● Task objective:
Can you duplicate every line of the records below word for word, leaving out the pictures?

● Record set:
'''

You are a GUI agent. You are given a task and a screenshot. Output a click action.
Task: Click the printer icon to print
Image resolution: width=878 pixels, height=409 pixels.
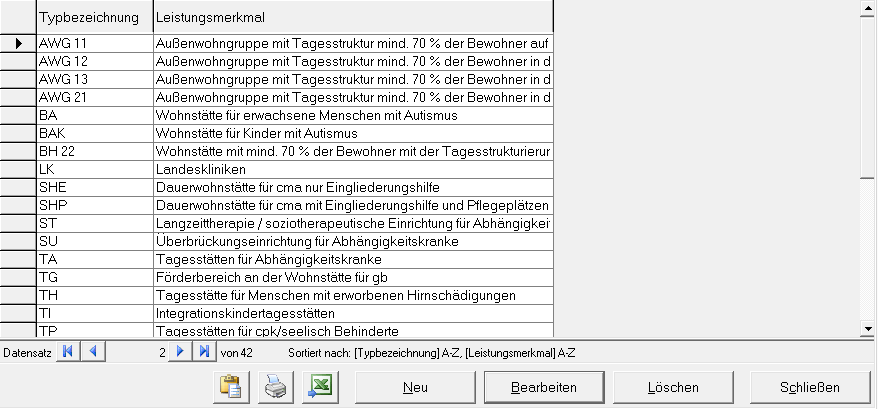pyautogui.click(x=275, y=388)
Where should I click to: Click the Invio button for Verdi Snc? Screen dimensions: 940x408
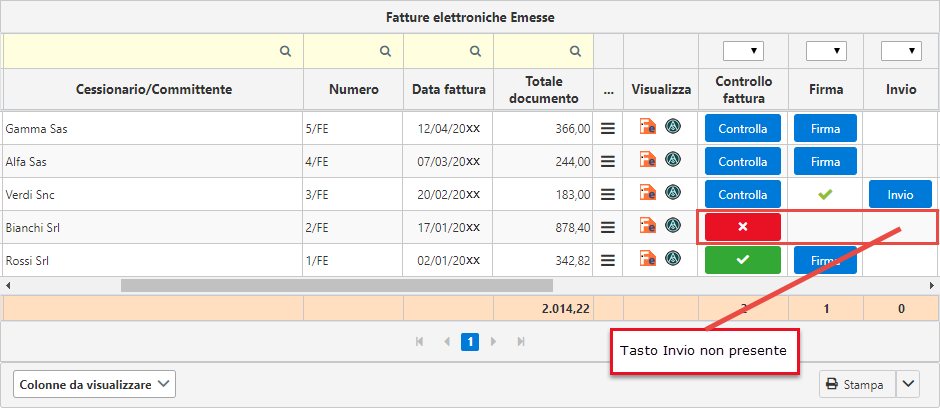click(900, 194)
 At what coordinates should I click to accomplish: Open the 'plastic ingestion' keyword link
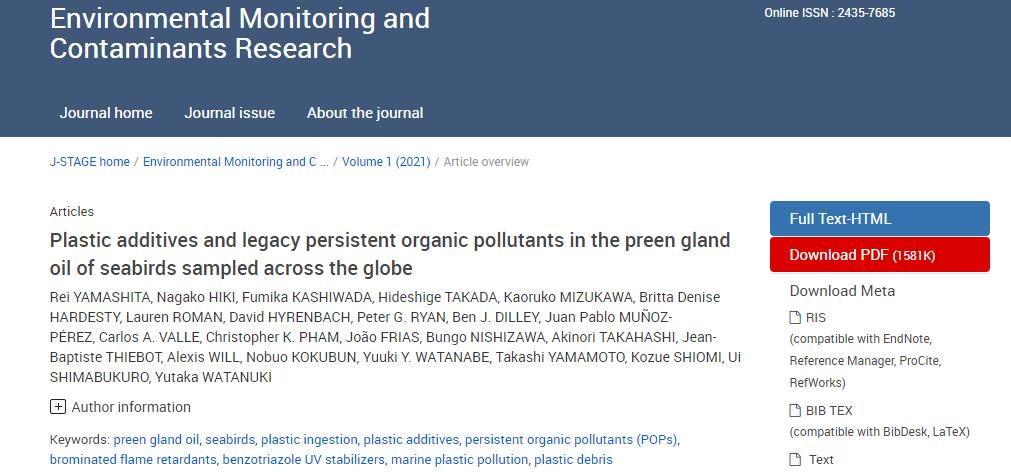coord(309,439)
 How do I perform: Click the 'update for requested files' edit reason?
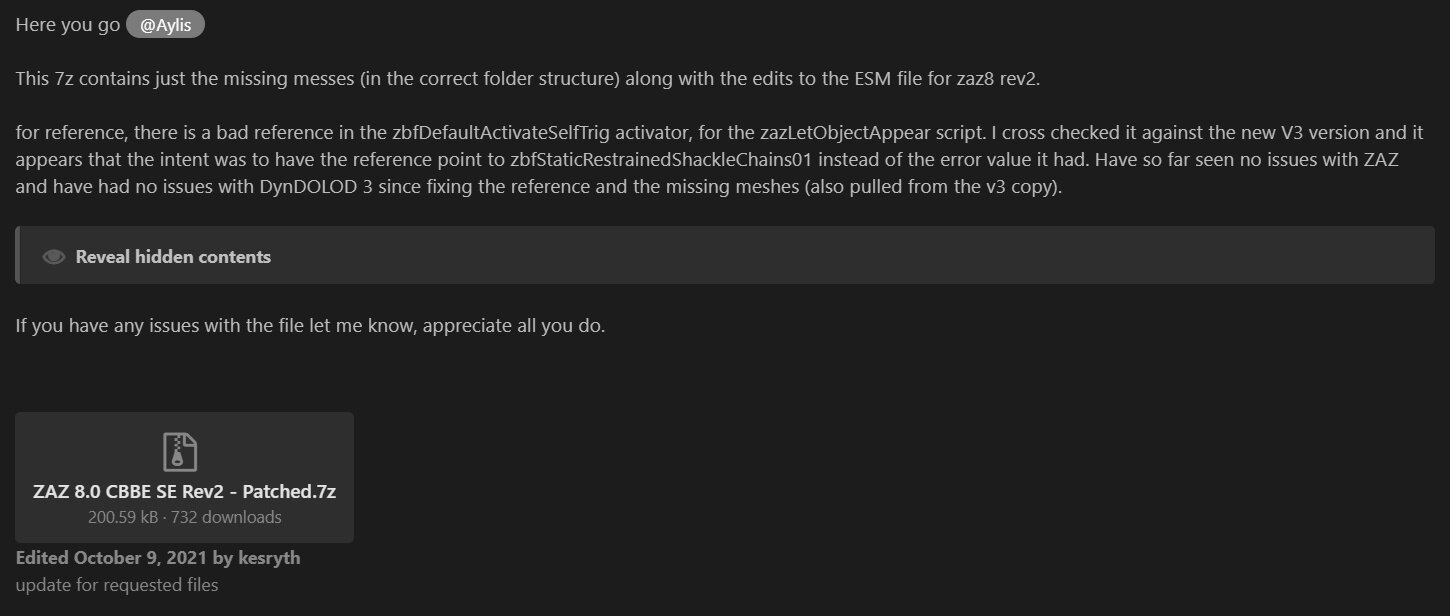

'''

● Finished exercise:
You are a GUI agent. You are given a task and a screenshot. Output a click action.
Task: Click the printer icon to print
Image resolution: width=878 pixels, height=409 pixels.
pyautogui.click(x=275, y=388)
Where should I click to: Click the Invio button for Verdi Snc? Screen dimensions: 940x408
click(900, 194)
 At what coordinates should I click to accomplish: Open the 'plastic ingestion' keyword link
coord(309,439)
 How do I perform: Click the 'update for requested files' edit reason?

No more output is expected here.